# Finding cosine when negating its angle, given only the value of sine.

If $$\sin(\theta) = \frac{1}{\sqrt{5}}$$, I must find $$\cos(-\theta)$$.

Using a right triangle (hypotenuse is $$\sqrt{5}$$ and opposite is $$1$$), it is easy to find that the adjacent side is $$2$$. Then since $$\cos(-\theta) = \cos(\theta)$$ I can simply find the answer as $$\frac{2}{\sqrt{5}}$$.

This is correct according to my homework. However, I was thinking, what if $$\theta$$ is in the second quadrant of the unit circle? Basically $$\pi > \theta > \pi/2$$.

Then, visually speaking if you look at the unit circle, there is no way that $$\cos(\theta)$$ can be positive. It has to be negative because the angle ends up in the third quadrant when you negate it as $$-\theta$$.

But my homework says that the only answer is the positive version, so I'm not sure what am I doing wrong.

• If you are only given that $\sin(\theta)=1/\sqrt 5$, there are two possible values for $\cos(\theta)$. It is possible that the answers are incomplete and/or the teacher did not think about negative values. – D.R. Dec 15 '19 at 5:10

I think you have put more good thought into this than the author of your homework answers did, and I agree with your conclusion.

Representing the angle $$\theta$$ on the unit circle, we have one end of the angle at $$(1,0)$$ and the other end at any point where $$y=\frac1{\sqrt5}$$, which is to say the other end can be at either $$\left(\frac2{\sqrt5},\frac1{\sqrt5}\right)$$ or $$\left(-\frac2{\sqrt5},\frac1{\sqrt5}\right)$$.

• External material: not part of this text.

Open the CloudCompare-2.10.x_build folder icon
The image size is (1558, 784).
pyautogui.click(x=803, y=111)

There are infinitely many angles with sine $$\frac1{\sqrt5}$$, since you can go around the circle as many times as you like in either direction to reach one of those two points, but you must end at one of those two points.

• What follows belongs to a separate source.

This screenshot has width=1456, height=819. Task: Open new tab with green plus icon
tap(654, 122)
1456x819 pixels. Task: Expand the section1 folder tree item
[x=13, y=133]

Then the other end of the angle $$-\theta$$ is at $$\left(\frac2{\sqrt5},-\frac1{\sqrt5}\right)$$ or $$\left(-\frac2{\sqrt5},-\frac1{\sqrt5}\right)$$.

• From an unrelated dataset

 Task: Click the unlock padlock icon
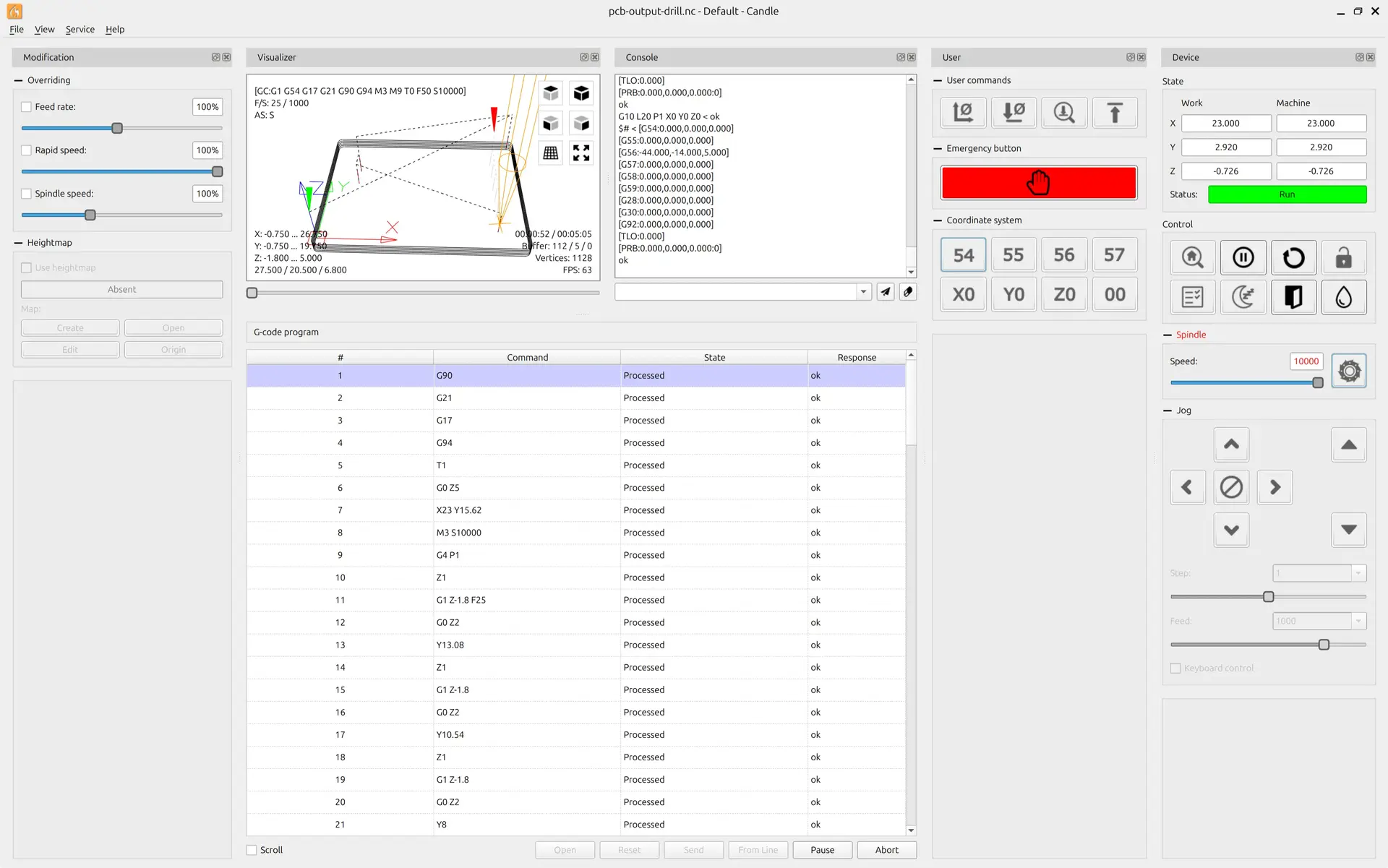point(1343,257)
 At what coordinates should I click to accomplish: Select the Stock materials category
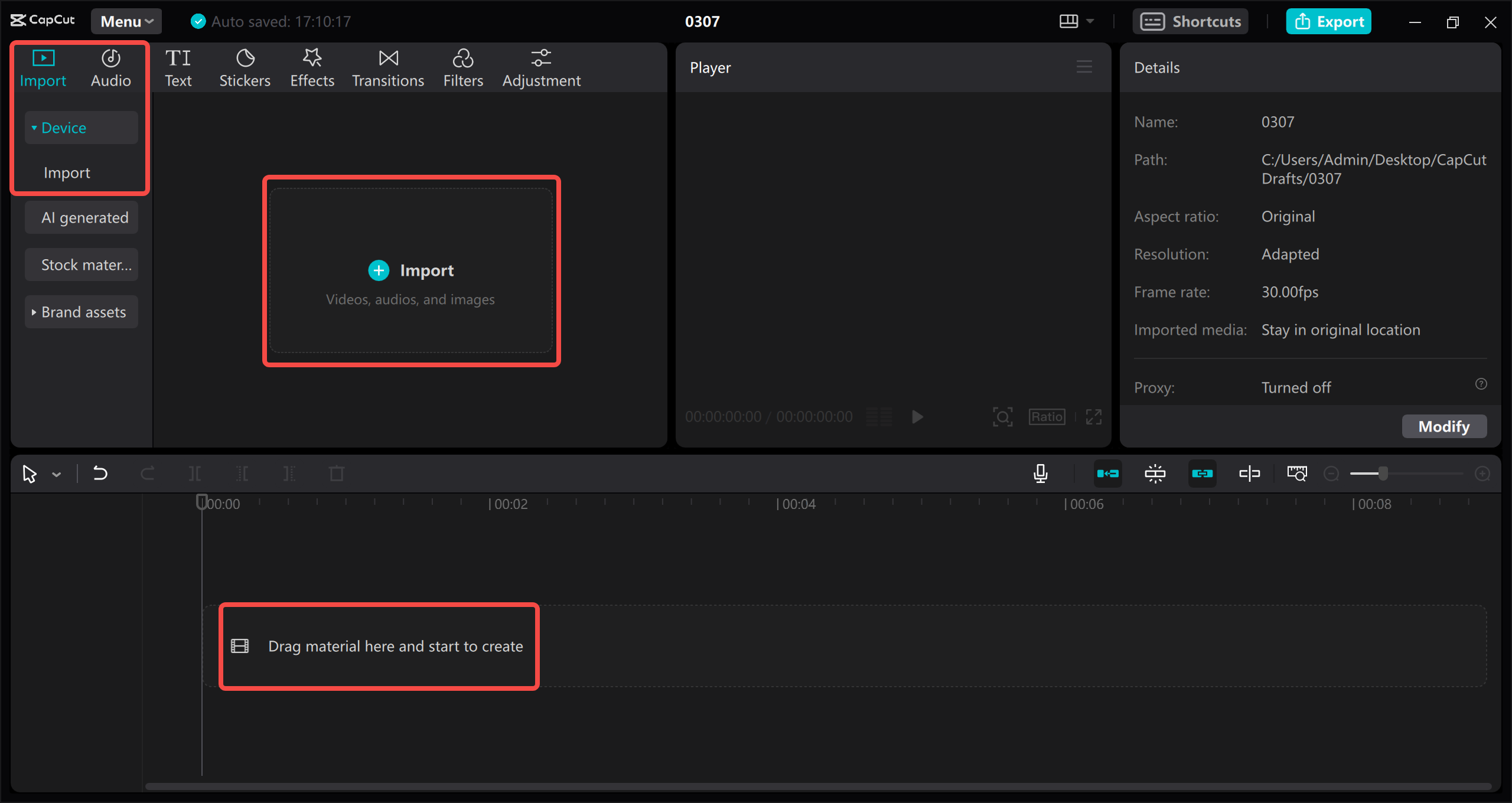(x=81, y=265)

In the end there are two possible values for $$\cos(-\theta)$$ found by taking the $$x$$ coordinates of the last two points: $$\frac2{\sqrt5}$$ and $$-\frac2{\sqrt5}.$$

(Or you could realize that $$\cos(-\theta)=\cos(\theta)$$ and therefore when you found the endpoints of the angle $$\theta$$ you already had the answer.)

But if someone did not think about it as much as you did, they might not think about the answer $$-\frac2{\sqrt5}.$$ I guess that's what happened to the author of your homework answers.

A big reason why I was so explicit about using the unit circle in this answer is that it encourages thinking about all the quadrants, whereas the right-triangle definition of sine and cosine really only makes sense in the first quadrant.